A major feature of aging is the accumulation of certain recalcitrant molecules inside cells and their lysosomes as organisms grow older. These metabolic end products cannot be adequately removed or degraded by any known human enzymes, and they may contribute to or cause disease if they exceed a tolerable threshold. First, cholesterol and its oxidized derivatives (such as 7-Ketocholesterol (7KC)) accumulate in the artery lining, and they are implicated in atherosclerosis. Second, condensation reactions of sugars with proteins can give rise to advanced glycation end-products (AGE), such as N-E-carboxymethyllysine (CML), which are implicated in aging and diabetes. Third, carotenoid lipofuscin (featuring compounds such as the pyridinium bisretinoid A2E) accumulates in the retinal pigment epithelium, and it is implicated in age-related macular degeneration.
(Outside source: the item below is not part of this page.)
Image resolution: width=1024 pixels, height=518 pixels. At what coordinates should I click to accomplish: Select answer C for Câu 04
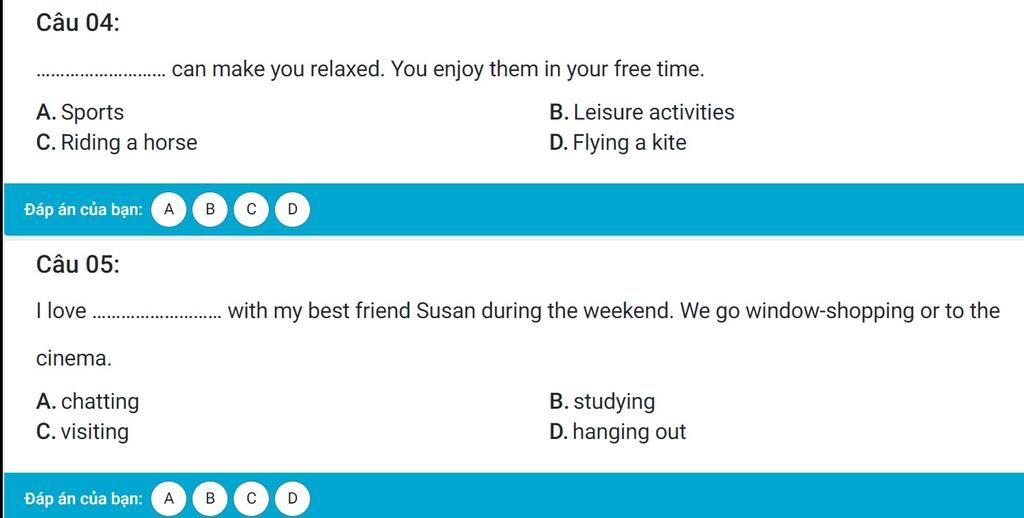coord(251,210)
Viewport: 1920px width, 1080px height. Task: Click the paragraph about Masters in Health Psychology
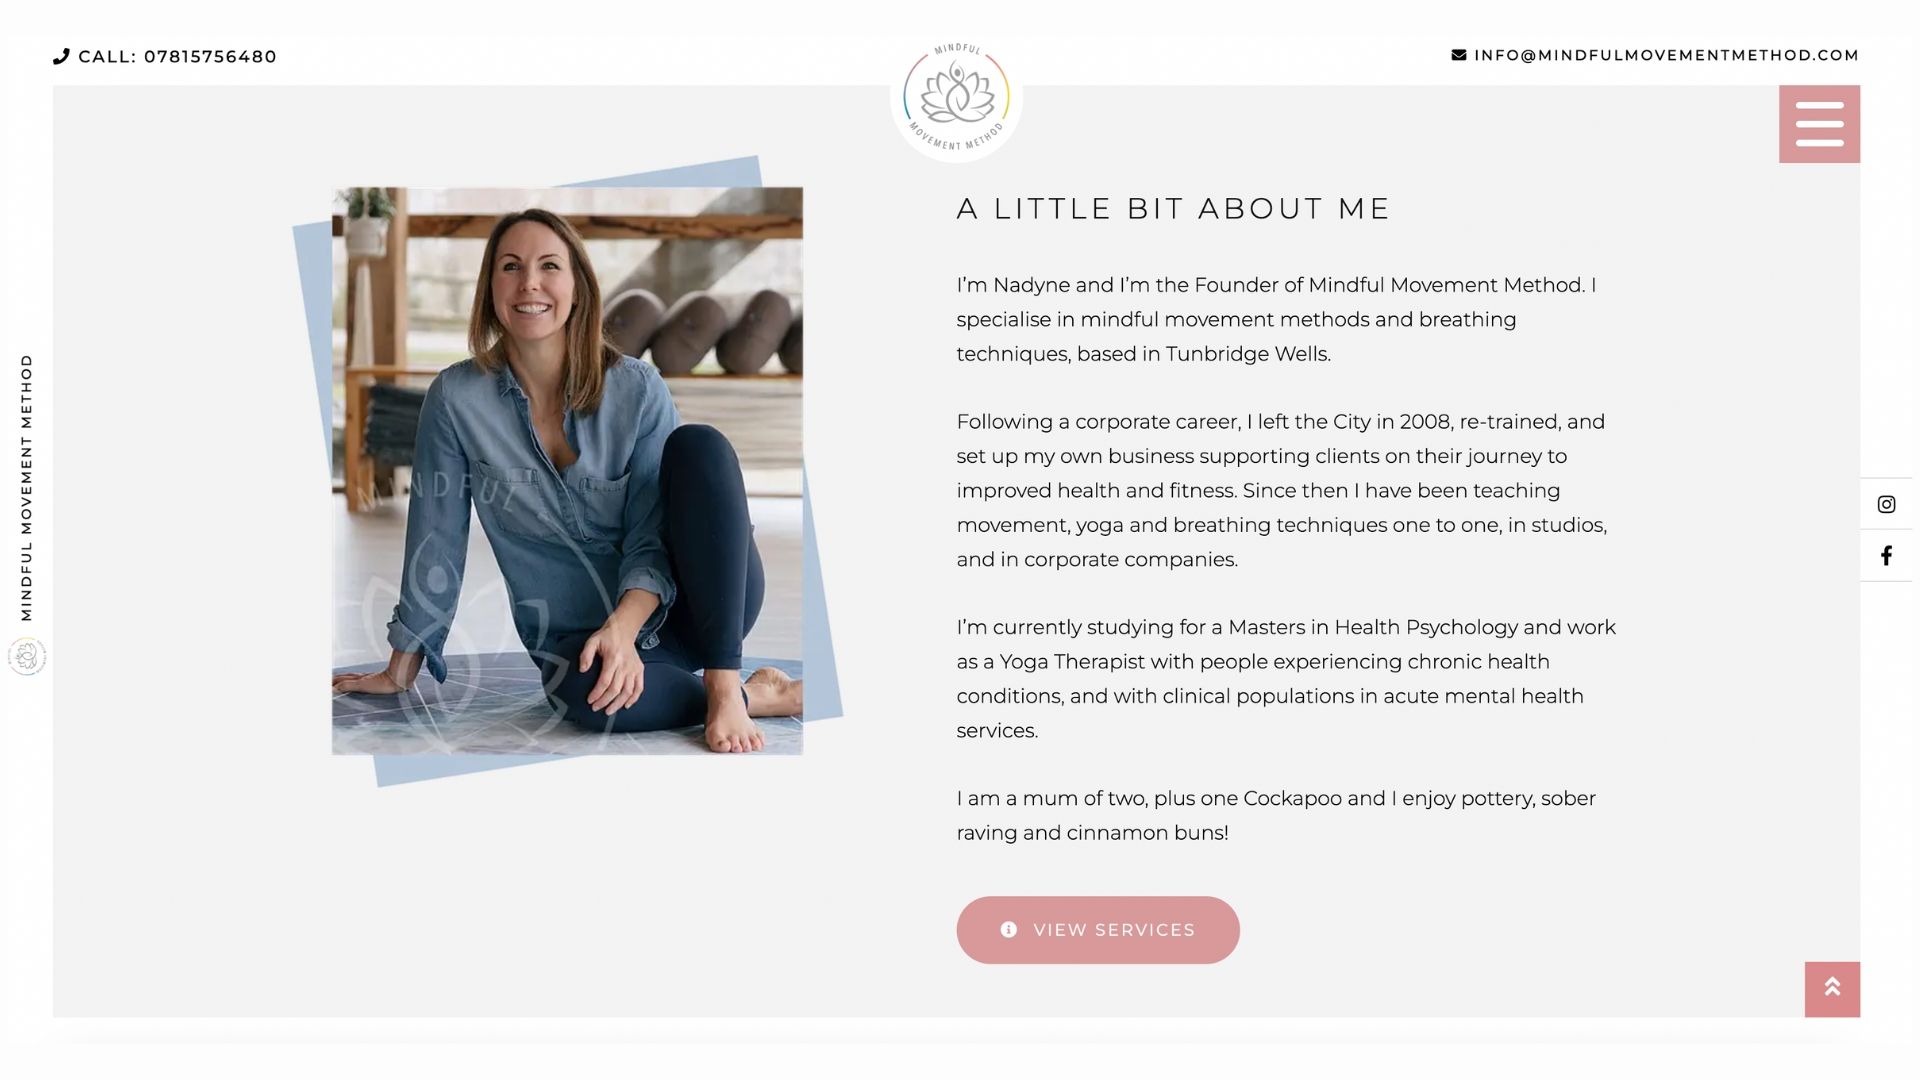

Medical Bioremediation is the novel proposal to treat all these storage disorders with enzymes from organisms that can break these substances down. This work contains the first detailed description of microbes with the ability to degrade 7KC. Most of these species initiate the breakdown with a reaction analogous to cholesterol oxidase. A preliminary toxicity study showed that this metabolite is less toxic to cultured human cells than is 7KC.

Biodegradation of CML has not previously been studied. This work describes the first isolation of microbes with the ability to degrade CML from environmental samples. A functional-metagenomic approach was used in an attempt to discover any genes present in these cultures for the production of lysine from CML. Even though almost a trillion base pairs were searched, no such genes were discovered.

Database searches and theoretical prediction led to the discovery of the first known A2E-degrading enzymes. The enzymes came from two classes, the carotenoid cleavage oxygenases (CCO) and the peroxidase/laccase family, which degraded A2E with different efficiencies. The CCOs perform a single, defined cleavage according to their built-in specificity. The peroxidases completely destroyed the molecule by step-wise oxidation of its many conjugated double bonds. A peroxidase was delivered to cultured retinal pigment epithelial lysosomes by a collaborator, and it safely degraded A2E there.

Overall, this work provides an early-stage proof of concept of Medical Bioremediation.